[Exercise prompt] Look through the entries below and show every line containing the word "file".

*** Supplied material ***

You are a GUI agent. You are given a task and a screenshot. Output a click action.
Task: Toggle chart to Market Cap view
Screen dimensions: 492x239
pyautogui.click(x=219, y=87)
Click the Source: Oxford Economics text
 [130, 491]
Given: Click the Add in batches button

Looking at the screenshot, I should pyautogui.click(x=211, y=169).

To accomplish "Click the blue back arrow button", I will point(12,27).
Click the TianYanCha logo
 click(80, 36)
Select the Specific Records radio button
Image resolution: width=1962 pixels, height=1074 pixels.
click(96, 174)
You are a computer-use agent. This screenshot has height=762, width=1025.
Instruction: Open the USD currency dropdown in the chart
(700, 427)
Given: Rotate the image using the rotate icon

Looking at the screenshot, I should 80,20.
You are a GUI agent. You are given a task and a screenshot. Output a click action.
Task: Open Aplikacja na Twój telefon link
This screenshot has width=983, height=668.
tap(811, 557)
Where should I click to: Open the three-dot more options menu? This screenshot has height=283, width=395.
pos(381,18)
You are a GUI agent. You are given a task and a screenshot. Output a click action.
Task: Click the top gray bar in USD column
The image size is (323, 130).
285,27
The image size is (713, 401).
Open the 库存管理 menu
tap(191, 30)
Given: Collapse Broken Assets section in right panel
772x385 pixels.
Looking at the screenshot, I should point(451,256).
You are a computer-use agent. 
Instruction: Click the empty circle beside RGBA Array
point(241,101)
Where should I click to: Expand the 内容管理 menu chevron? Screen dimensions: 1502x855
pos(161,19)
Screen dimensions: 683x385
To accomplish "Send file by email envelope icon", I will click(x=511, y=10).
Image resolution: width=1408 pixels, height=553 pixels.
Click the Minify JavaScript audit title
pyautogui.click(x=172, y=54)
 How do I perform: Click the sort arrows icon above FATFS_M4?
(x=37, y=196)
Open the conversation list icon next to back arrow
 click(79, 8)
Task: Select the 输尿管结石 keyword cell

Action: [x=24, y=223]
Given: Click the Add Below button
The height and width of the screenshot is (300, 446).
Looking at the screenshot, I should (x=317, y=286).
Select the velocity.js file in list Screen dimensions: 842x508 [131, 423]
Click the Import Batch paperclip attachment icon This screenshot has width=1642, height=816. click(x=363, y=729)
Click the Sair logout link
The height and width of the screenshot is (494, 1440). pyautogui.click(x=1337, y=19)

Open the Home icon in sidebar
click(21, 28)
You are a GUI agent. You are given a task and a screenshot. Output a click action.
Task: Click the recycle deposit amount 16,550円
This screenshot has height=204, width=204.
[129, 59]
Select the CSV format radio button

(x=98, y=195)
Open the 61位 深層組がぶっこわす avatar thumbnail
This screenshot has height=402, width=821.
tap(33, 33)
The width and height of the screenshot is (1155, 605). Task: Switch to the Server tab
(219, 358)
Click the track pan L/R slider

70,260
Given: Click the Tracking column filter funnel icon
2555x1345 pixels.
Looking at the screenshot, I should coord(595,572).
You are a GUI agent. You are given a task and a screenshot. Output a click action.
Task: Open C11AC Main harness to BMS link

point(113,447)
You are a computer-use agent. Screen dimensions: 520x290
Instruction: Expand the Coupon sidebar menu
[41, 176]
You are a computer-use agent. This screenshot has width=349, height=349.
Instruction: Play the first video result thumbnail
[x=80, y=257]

***

[Exercise result]
To accomplish "Send file by email envelope icon", I will click(x=511, y=10).
Select the velocity.js file in list Screen dimensions: 842x508 [131, 423]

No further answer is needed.